┌─ Text provided
Data Quality Validation
Overview
Qarion ETL provides a comprehensive data quality checking system that allows you to define and execute quality checks on your data. The system supports both individual quality checks and reconciliation checks for comparing datasets.
The quality check system uses a plugin-based architecture where each check type is implemented as a converter plugin that transforms quality check instructions into transformation operations. This provides flexibility, extensibility, and consistency with the transformation framework.
Note: For running quality checks as a flow, see Quality Check Flow. This document covers the general data quality system and inline quality checks.
└─
**Goal 1:** Count the lines of the listing that contain the string "width", and state only that number.
┌─ Supplied material
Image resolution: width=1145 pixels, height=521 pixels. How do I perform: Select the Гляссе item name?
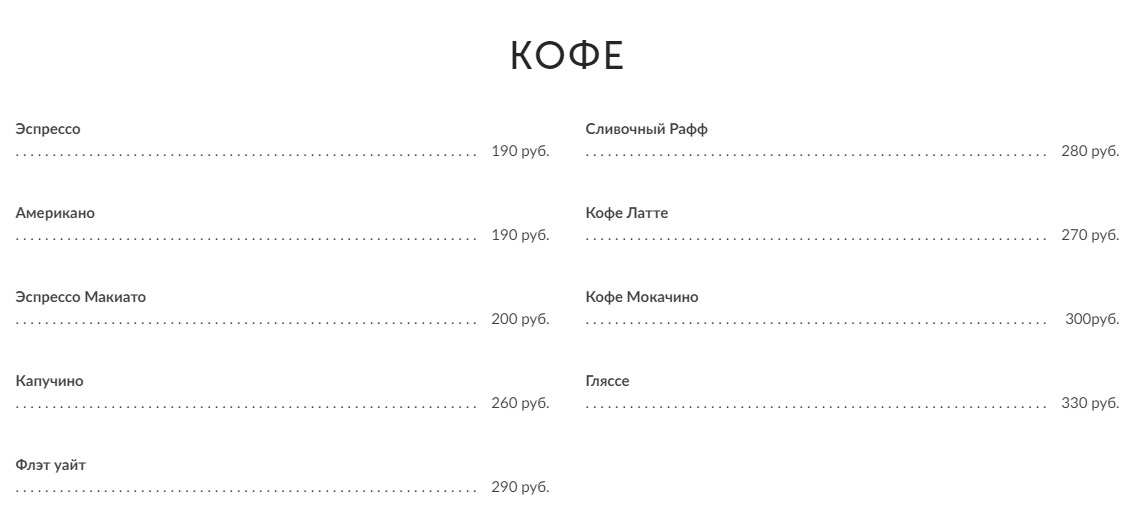[608, 381]
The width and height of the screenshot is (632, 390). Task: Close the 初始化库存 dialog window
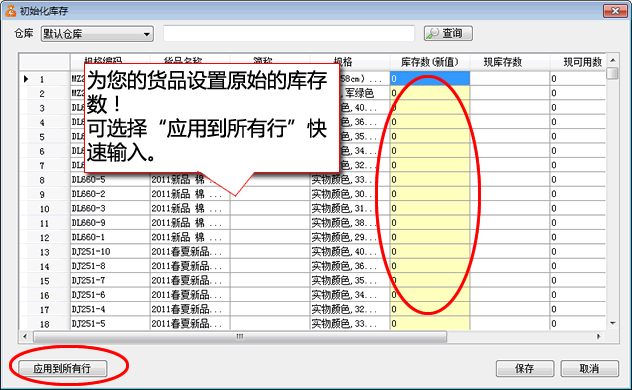pyautogui.click(x=615, y=11)
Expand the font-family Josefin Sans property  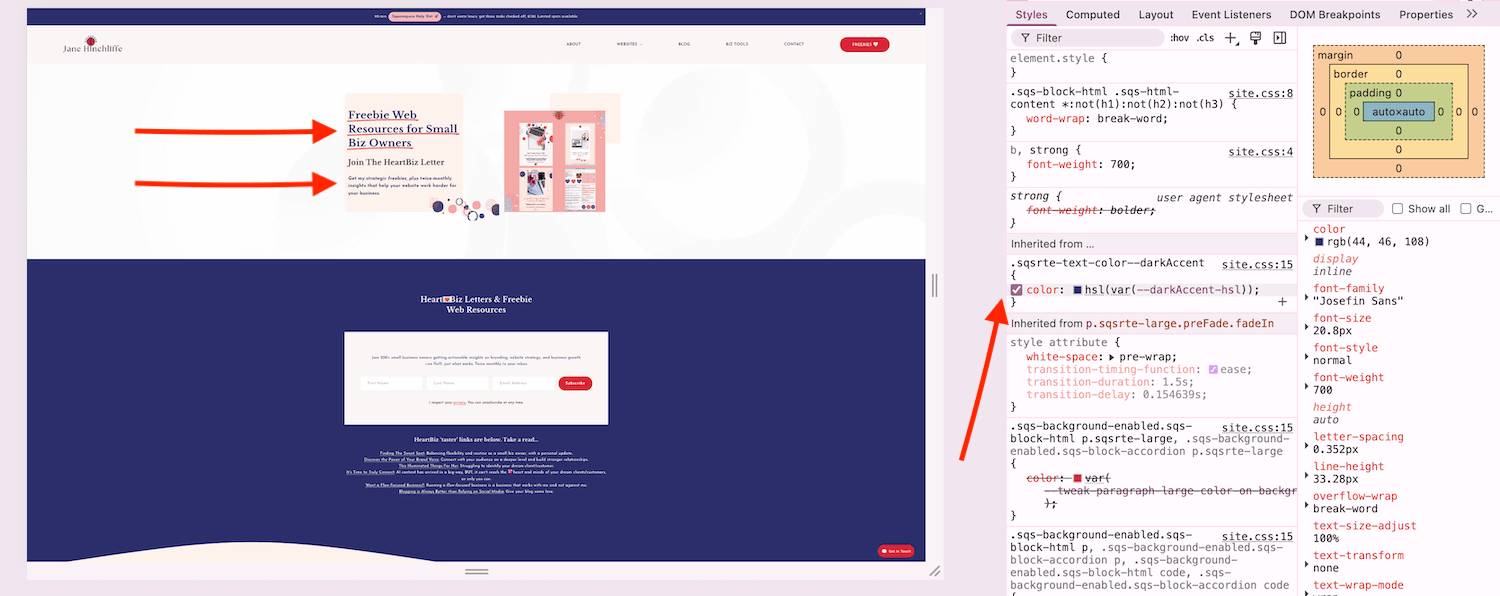click(1308, 300)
└─
**Goal 2:** Repeat the data quality text from "Data Quality Validation" up to and including "for comparing datasets.", switching "comprehensive" to "complete".

**Result 1:** 2

**Result 2:**
Data Quality Validation
Overview
Qarion ETL provides a complete data quality checking system that allows you to define and execute quality checks on your data. The system supports both individual quality checks and reconciliation checks for comparing datasets.